=== Data provided ===

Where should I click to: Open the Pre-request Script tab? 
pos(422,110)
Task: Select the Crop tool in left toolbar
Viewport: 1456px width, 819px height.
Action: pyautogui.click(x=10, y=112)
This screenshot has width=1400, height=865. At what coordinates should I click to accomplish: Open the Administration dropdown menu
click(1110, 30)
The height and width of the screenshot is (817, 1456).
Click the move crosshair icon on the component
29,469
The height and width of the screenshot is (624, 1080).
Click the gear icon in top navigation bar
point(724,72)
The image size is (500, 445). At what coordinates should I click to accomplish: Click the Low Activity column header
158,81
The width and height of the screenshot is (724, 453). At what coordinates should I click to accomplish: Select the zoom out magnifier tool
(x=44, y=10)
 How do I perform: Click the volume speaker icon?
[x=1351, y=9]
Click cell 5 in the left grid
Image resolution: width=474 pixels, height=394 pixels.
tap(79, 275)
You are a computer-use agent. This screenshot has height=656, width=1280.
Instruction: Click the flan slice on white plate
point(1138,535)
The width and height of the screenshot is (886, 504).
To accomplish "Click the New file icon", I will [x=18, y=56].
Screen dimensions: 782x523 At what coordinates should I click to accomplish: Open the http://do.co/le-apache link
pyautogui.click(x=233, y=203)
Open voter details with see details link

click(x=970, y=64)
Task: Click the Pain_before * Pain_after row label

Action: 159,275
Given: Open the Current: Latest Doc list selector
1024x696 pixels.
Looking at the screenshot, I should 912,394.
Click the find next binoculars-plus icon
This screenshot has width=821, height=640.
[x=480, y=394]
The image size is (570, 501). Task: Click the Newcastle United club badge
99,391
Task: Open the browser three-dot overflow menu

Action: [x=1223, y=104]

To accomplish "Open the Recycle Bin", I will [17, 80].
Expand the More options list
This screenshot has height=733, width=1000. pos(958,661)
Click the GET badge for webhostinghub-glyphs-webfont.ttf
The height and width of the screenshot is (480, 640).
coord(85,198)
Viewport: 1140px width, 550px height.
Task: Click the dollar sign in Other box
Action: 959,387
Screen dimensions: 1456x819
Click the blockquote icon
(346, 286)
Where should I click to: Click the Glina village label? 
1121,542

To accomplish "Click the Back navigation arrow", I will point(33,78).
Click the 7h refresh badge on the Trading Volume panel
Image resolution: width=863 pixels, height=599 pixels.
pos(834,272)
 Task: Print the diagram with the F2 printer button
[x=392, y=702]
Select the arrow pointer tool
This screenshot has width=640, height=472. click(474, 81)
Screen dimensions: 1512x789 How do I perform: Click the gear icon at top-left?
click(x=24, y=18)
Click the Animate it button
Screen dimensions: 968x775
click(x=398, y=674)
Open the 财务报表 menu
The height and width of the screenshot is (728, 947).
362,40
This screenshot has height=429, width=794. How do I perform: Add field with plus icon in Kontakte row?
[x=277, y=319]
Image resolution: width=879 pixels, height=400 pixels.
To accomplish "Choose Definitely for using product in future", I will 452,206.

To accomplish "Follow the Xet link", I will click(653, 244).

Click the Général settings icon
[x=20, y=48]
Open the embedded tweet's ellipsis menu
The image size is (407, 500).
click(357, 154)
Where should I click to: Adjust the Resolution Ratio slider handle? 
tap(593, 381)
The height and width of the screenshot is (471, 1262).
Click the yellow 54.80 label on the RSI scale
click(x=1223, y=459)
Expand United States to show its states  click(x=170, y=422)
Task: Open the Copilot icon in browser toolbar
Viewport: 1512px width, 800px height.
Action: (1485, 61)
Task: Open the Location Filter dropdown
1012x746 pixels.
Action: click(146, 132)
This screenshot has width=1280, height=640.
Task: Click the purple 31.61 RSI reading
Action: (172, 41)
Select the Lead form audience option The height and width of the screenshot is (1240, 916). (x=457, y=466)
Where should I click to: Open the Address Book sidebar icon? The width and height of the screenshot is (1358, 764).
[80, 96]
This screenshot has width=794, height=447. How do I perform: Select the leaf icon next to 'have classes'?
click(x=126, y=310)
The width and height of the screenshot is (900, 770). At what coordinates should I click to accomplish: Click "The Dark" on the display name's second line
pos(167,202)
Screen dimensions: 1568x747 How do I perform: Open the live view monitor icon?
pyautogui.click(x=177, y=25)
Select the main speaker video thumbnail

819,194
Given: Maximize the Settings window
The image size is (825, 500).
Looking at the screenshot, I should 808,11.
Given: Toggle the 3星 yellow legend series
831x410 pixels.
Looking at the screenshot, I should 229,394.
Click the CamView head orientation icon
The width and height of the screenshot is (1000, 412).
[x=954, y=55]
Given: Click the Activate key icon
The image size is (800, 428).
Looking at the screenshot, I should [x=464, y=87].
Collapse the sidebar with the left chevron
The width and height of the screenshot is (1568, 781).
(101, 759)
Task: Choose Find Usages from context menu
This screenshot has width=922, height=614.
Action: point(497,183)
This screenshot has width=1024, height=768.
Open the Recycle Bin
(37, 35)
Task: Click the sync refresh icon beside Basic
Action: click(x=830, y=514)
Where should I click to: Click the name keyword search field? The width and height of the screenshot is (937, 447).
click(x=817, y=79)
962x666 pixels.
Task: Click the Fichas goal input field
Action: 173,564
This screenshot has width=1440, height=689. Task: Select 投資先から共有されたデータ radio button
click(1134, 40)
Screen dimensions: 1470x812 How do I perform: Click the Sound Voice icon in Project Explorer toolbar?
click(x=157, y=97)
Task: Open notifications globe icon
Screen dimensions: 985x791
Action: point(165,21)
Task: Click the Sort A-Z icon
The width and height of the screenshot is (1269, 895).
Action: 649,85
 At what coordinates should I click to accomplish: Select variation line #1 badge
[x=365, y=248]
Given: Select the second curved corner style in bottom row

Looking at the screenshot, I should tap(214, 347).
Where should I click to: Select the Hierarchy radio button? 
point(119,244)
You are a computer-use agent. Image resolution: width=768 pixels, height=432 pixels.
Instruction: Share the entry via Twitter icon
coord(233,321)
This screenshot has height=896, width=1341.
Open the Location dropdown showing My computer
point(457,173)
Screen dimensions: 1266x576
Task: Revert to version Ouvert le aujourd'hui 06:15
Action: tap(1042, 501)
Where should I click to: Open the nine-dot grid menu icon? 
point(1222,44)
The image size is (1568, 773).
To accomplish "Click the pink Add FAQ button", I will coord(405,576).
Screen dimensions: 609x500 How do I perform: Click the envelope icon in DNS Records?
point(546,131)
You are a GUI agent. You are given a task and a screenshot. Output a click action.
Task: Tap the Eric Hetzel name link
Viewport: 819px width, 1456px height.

===

Rewrite all of the lines above, renaming "Where should I click to" to "Which spot should I click to" wherever it appears and leaving every other word as it is.

Which spot should I click to: Open the Pre-request Script tab? 
pos(422,110)
Task: Select the Crop tool in left toolbar
Viewport: 1456px width, 819px height.
Action: pyautogui.click(x=10, y=112)
This screenshot has width=1400, height=865. At what coordinates should I click to accomplish: Open the Administration dropdown menu
click(1110, 30)
The height and width of the screenshot is (817, 1456).
Click the move crosshair icon on the component
29,469
The height and width of the screenshot is (624, 1080).
Click the gear icon in top navigation bar
point(724,72)
The image size is (500, 445). At what coordinates should I click to accomplish: Click the Low Activity column header
158,81
The width and height of the screenshot is (724, 453). At what coordinates should I click to accomplish: Select the zoom out magnifier tool
(x=44, y=10)
 How do I perform: Click the volume speaker icon?
[x=1351, y=9]
Click cell 5 in the left grid
Image resolution: width=474 pixels, height=394 pixels.
tap(79, 275)
You are a computer-use agent. This screenshot has height=656, width=1280.
Instruction: Click the flan slice on white plate
point(1138,535)
The width and height of the screenshot is (886, 504).
To accomplish "Click the New file icon", I will [x=18, y=56].
Screen dimensions: 782x523 At what coordinates should I click to accomplish: Open the http://do.co/le-apache link
pyautogui.click(x=233, y=203)
Open voter details with see details link

click(x=970, y=64)
Task: Click the Pain_before * Pain_after row label

Action: 159,275
Given: Open the Current: Latest Doc list selector
1024x696 pixels.
Looking at the screenshot, I should 912,394.
Click the find next binoculars-plus icon
This screenshot has width=821, height=640.
[x=480, y=394]
The image size is (570, 501). Task: Click the Newcastle United club badge
99,391
Task: Open the browser three-dot overflow menu

Action: [x=1223, y=104]

To accomplish "Open the Recycle Bin", I will [17, 80].
Expand the More options list
This screenshot has height=733, width=1000. pos(958,661)
Click the GET badge for webhostinghub-glyphs-webfont.ttf
The height and width of the screenshot is (480, 640).
coord(85,198)
Viewport: 1140px width, 550px height.
Task: Click the dollar sign in Other box
Action: 959,387
Screen dimensions: 1456x819
Click the blockquote icon
(346, 286)
Which spot should I click to: Click the Glina village label? 
1121,542

To accomplish "Click the Back navigation arrow", I will point(33,78).
Click the 7h refresh badge on the Trading Volume panel
Image resolution: width=863 pixels, height=599 pixels.
pos(834,272)
 Task: Print the diagram with the F2 printer button
[x=392, y=702]
Select the arrow pointer tool
This screenshot has width=640, height=472. click(474, 81)
Screen dimensions: 1512x789 How do I perform: Click the gear icon at top-left?
click(x=24, y=18)
Click the Animate it button
Screen dimensions: 968x775
click(x=398, y=674)
Open the 财务报表 menu
The height and width of the screenshot is (728, 947).
362,40
This screenshot has height=429, width=794. How do I perform: Add field with plus icon in Kontakte row?
[x=277, y=319]
Image resolution: width=879 pixels, height=400 pixels.
To accomplish "Choose Definitely for using product in future", I will 452,206.

To accomplish "Follow the Xet link", I will click(653, 244).

Click the Général settings icon
[x=20, y=48]
Open the embedded tweet's ellipsis menu
The image size is (407, 500).
click(357, 154)
Which spot should I click to: Adjust the Resolution Ratio slider handle? 
tap(593, 381)
The height and width of the screenshot is (471, 1262).
Click the yellow 54.80 label on the RSI scale
click(x=1223, y=459)
Expand United States to show its states  click(x=170, y=422)
Task: Open the Copilot icon in browser toolbar
Viewport: 1512px width, 800px height.
Action: (1485, 61)
Task: Open the Location Filter dropdown
1012x746 pixels.
Action: click(146, 132)
This screenshot has width=1280, height=640.
Task: Click the purple 31.61 RSI reading
Action: (172, 41)
Select the Lead form audience option The height and width of the screenshot is (1240, 916). (x=457, y=466)
Which spot should I click to: Open the Address Book sidebar icon? The width and height of the screenshot is (1358, 764).
[80, 96]
This screenshot has width=794, height=447. How do I perform: Select the leaf icon next to 'have classes'?
click(x=126, y=310)
The width and height of the screenshot is (900, 770). At what coordinates should I click to accomplish: Click "The Dark" on the display name's second line
pos(167,202)
Screen dimensions: 1568x747 How do I perform: Open the live view monitor icon?
pyautogui.click(x=177, y=25)
Select the main speaker video thumbnail

819,194
Given: Maximize the Settings window
The image size is (825, 500).
Looking at the screenshot, I should 808,11.
Given: Toggle the 3星 yellow legend series
831x410 pixels.
Looking at the screenshot, I should 229,394.
Click the CamView head orientation icon
The width and height of the screenshot is (1000, 412).
[x=954, y=55]
Given: Click the Activate key icon
The image size is (800, 428).
Looking at the screenshot, I should [x=464, y=87].
Collapse the sidebar with the left chevron
The width and height of the screenshot is (1568, 781).
(101, 759)
Task: Choose Find Usages from context menu
This screenshot has width=922, height=614.
Action: point(497,183)
This screenshot has width=1024, height=768.
Open the Recycle Bin
(37, 35)
Task: Click the sync refresh icon beside Basic
Action: click(x=830, y=514)
Which spot should I click to: Click the name keyword search field? The width and height of the screenshot is (937, 447).
click(x=817, y=79)
962x666 pixels.
Task: Click the Fichas goal input field
Action: 173,564
This screenshot has width=1440, height=689. Task: Select 投資先から共有されたデータ radio button
click(1134, 40)
Screen dimensions: 1470x812 How do I perform: Click the Sound Voice icon in Project Explorer toolbar?
click(x=157, y=97)
Task: Open notifications globe icon
Screen dimensions: 985x791
Action: point(165,21)
Task: Click the Sort A-Z icon
The width and height of the screenshot is (1269, 895).
Action: 649,85
 At what coordinates should I click to accomplish: Select variation line #1 badge
[x=365, y=248]
Given: Select the second curved corner style in bottom row

Looking at the screenshot, I should tap(214, 347).
Which spot should I click to: Select the Hierarchy radio button? 
point(119,244)
You are a computer-use agent. Image resolution: width=768 pixels, height=432 pixels.
Instruction: Share the entry via Twitter icon
coord(233,321)
This screenshot has height=896, width=1341.
Open the Location dropdown showing My computer
point(457,173)
Screen dimensions: 1266x576
Task: Revert to version Ouvert le aujourd'hui 06:15
Action: tap(1042, 501)
Which spot should I click to: Open the nine-dot grid menu icon? 
point(1222,44)
The image size is (1568, 773).
To accomplish "Click the pink Add FAQ button", I will coord(405,576).
Screen dimensions: 609x500 How do I perform: Click the envelope icon in DNS Records?
point(546,131)
You are a GUI agent. You are given a task and a screenshot. Output a click action.
Task: Tap the Eric Hetzel name link
Viewport: 819px width, 1456px height.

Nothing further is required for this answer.